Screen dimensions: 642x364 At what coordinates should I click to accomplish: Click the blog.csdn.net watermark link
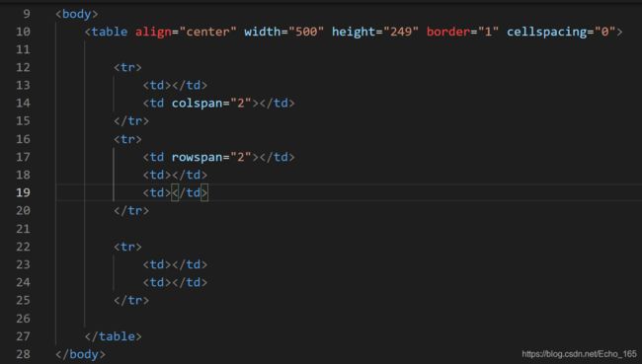(579, 354)
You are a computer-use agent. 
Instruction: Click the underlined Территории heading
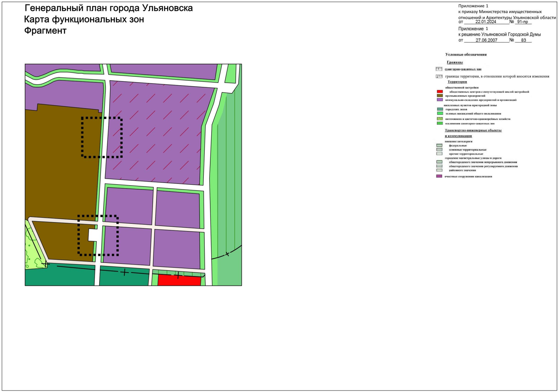457,82
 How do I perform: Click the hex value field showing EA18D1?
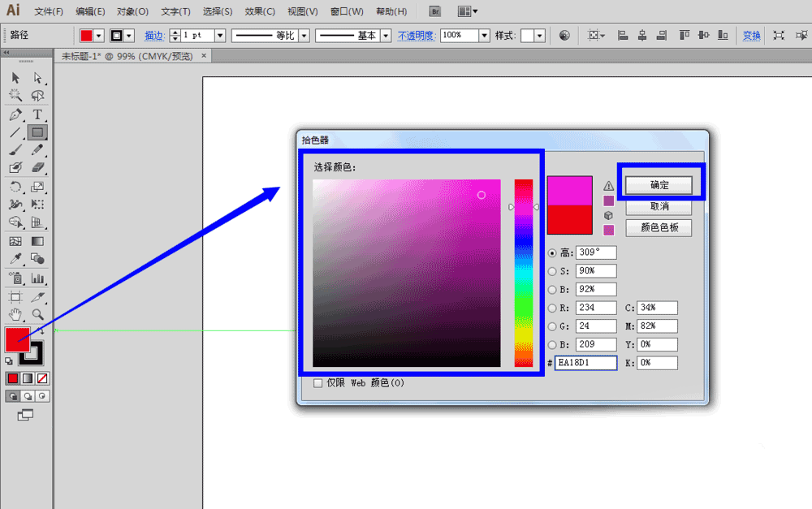click(x=585, y=362)
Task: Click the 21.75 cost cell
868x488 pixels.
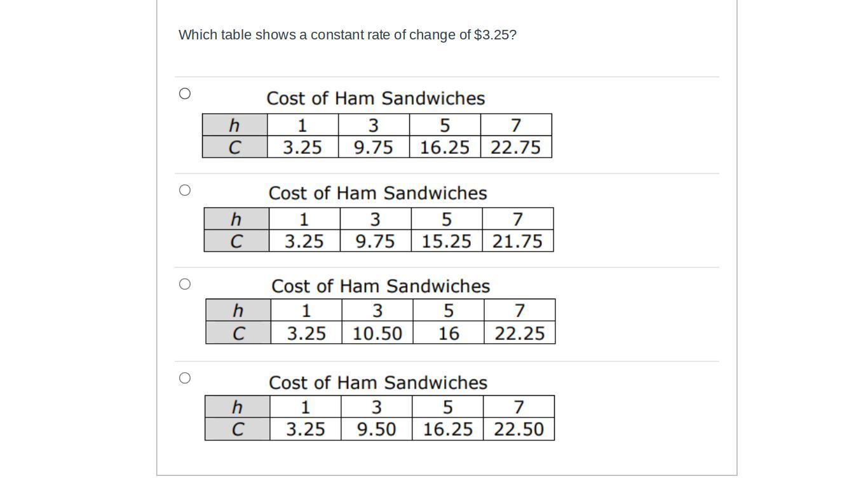Action: [518, 241]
○ ○ ○ ○ ○ ○ ○
■ **EXERCISE PROMPT**: Beginning with the line where "How do I perform: Click" appears, transcribe the records above word for word through their last line, and include no pictures.

■ **SOLVED EXERCISE**:
 How do I perform: Click the hex value field showing EA18D1?
click(x=585, y=362)
Task: Click the 21.75 cost cell
868x488 pixels.
Action: [518, 241]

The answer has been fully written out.